After being forced to take back the chicken and give the boy the cheese sandwich, Koltiska, pictured below, decided she had had enough.
Since resigning, Koltiska said that she has received messages of support from inmates in a nearby prison who want to donate their food to the schoolchildren and a nun who told Koltiska that she started a revolution “with a cheese sandwich”. “They’re suits at a board meeting”, she said.
“They messed with the wrong lunch lady”, she joked in a phone interview with the Guardian on Tuesday.
‘I’m not saying the parents shouldn’t be held accountable, but I think there has to be a better way than involving the children, ‘ she said. “My supervisor said, ‘Well don’t let the child see you throw it away.’ That isn’t the point”, she said.
You don’t know is that they are being given One Piece of Cheese on Bread.
Even so, we’re glad Koltiska is taking a stand for students who can’t. “You never know someone’s circumstance”.
But Koltiska said she disagreed with the district’s solution.
Speaking to the Washington Post, she added: ‘As a Christian, I have an issue with this.
It happened like this: new policies arose that basically shamed students to get parents to pay student debt. “On Friday, I had to take a little first-grade boy’s chicken and give him this ‘cheese sandwich, ‘ ” she wrote.
District Supt. Matthew Daniels defended the policy, saying that it’s not meant to shame or embarrass children and it doesn’t target kids who qualify for free lunches.

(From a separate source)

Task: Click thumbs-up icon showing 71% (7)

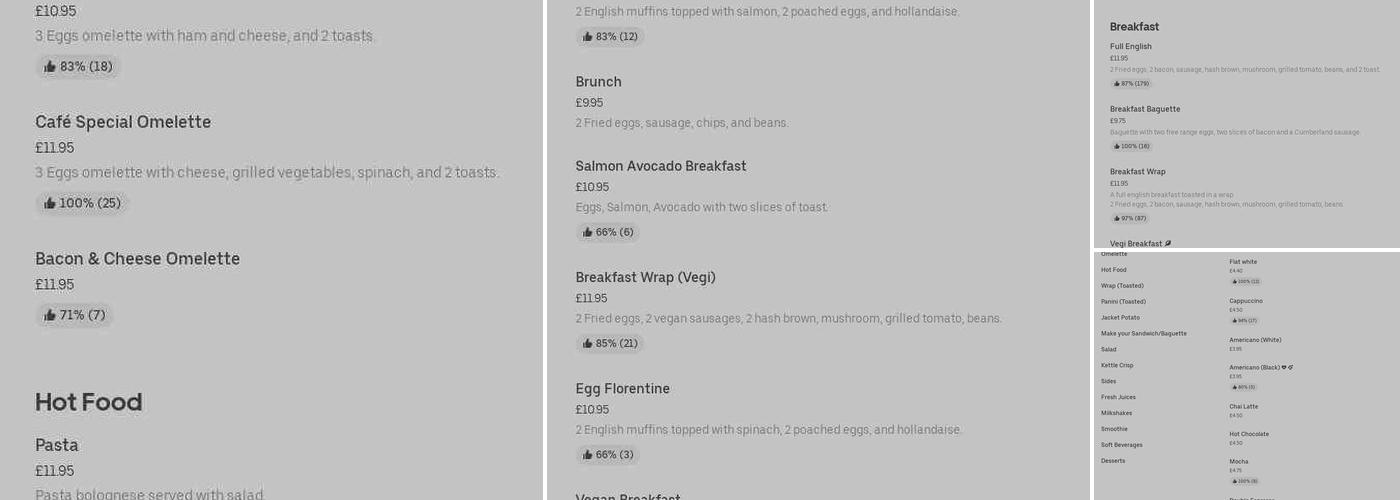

The 300-plus families who were in arrears before the policy was implemented owed the district between $60,000 to $100,000 annually. Now the number of families is down to 70 and the cost $20,000. The policy doesn’t target those in need of financial assistance. “There has never been the intent with the adoption of this policy to shame or embarrass a child”, Superintendent Matthew Daniels told CBS.
In a lengthy post on Facebook, Koltisca explained her decision to quit and outlined why the policy’s effects went far beyond familiar rhetoric surrounding welfare and the taxpaying families who arguably took advantage of the district’s past leniency. “They’re very loving and kind to the children”, Koltiska said.